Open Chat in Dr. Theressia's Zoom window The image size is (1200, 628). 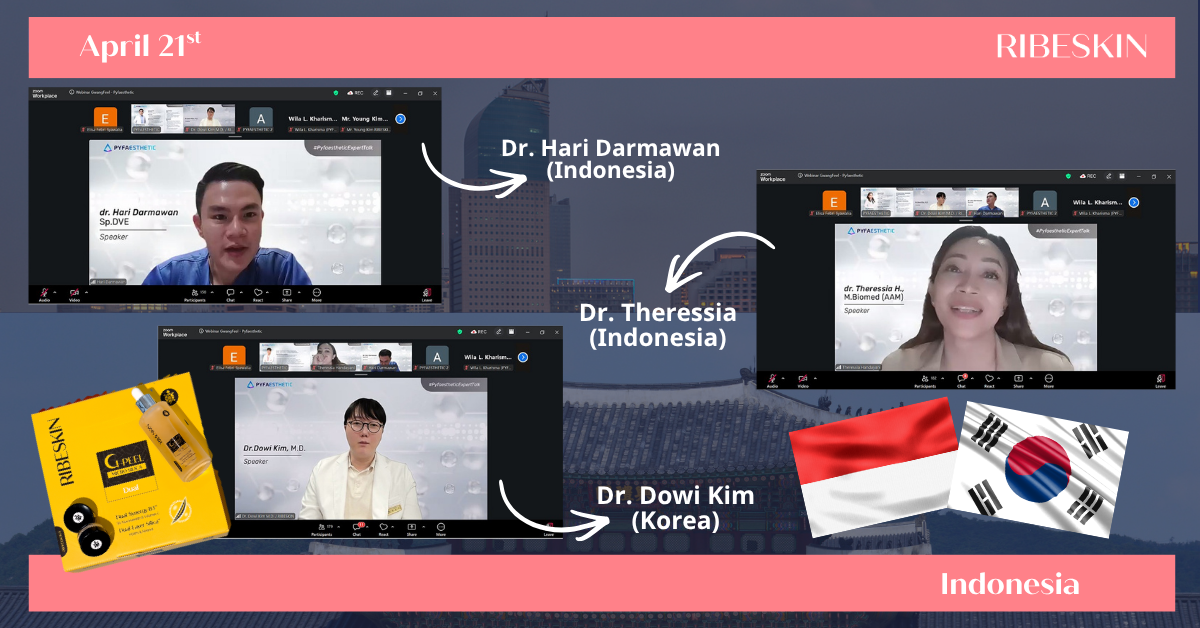[x=960, y=379]
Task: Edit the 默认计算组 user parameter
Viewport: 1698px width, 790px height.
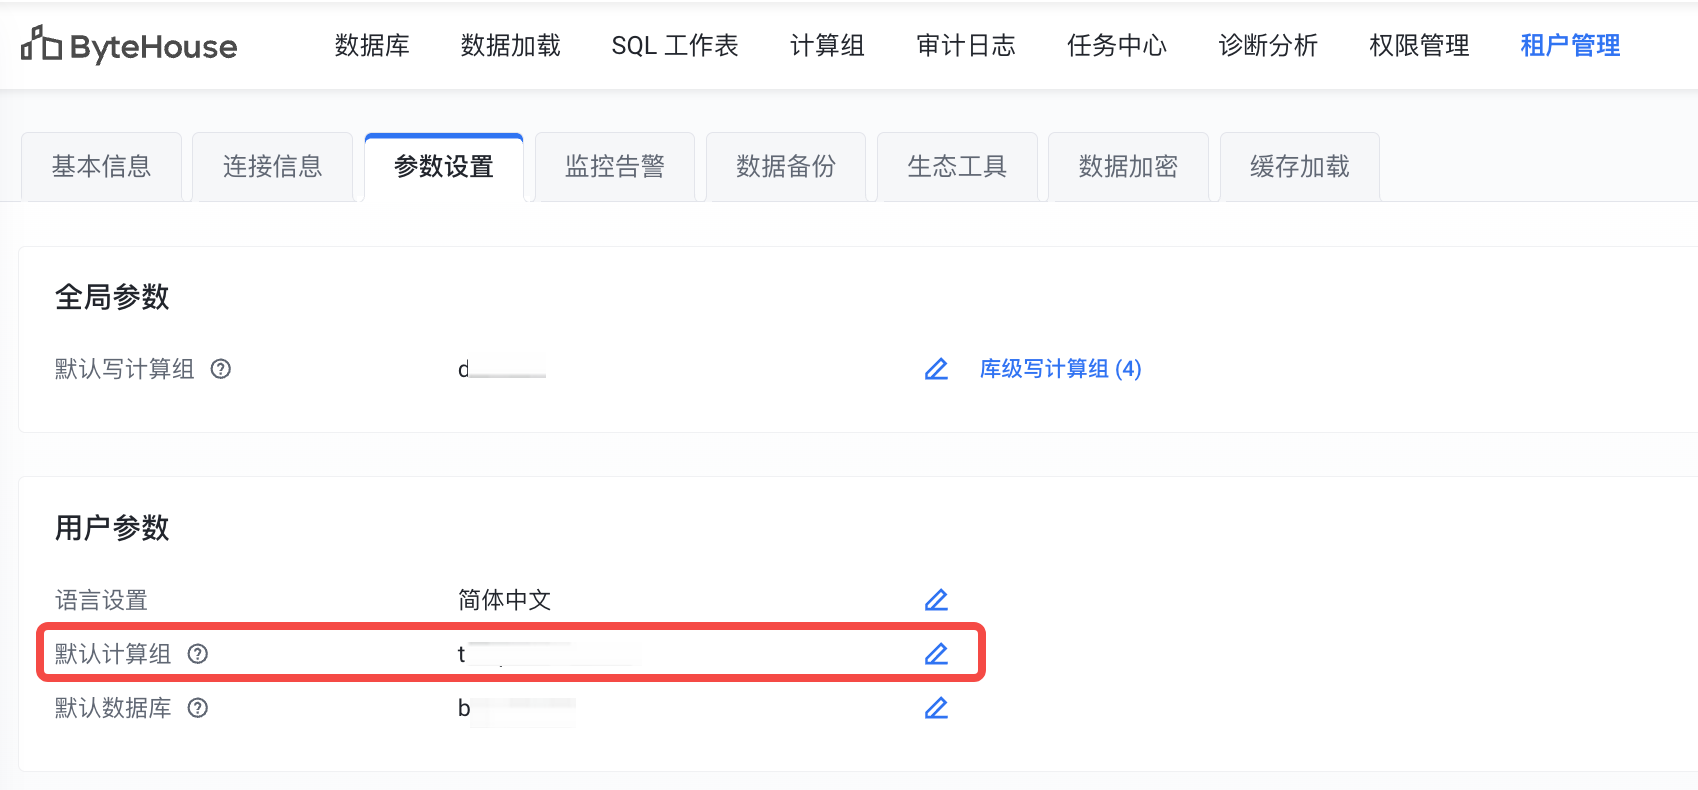Action: point(936,654)
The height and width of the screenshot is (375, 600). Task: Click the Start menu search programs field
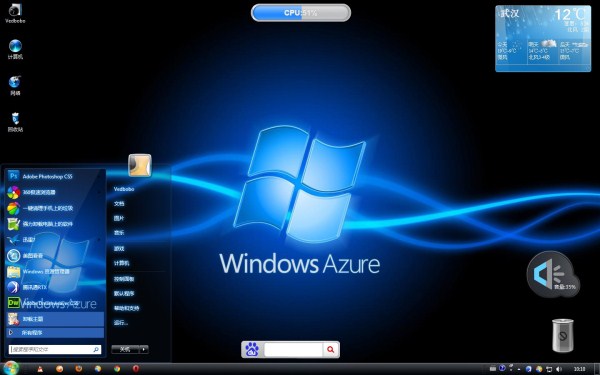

Try it -
The copy runs from the line containing "Task: Edit the 默认计算组 user parameter" through the last line of the material, both ends included. Reproduce those lines exactly and drop the pictures.

Solution to the exercise -
Task: Edit the 默认计算组 user parameter
Viewport: 1698px width, 790px height.
Action: point(936,654)
The height and width of the screenshot is (375, 600). Task: Click the Start menu search programs field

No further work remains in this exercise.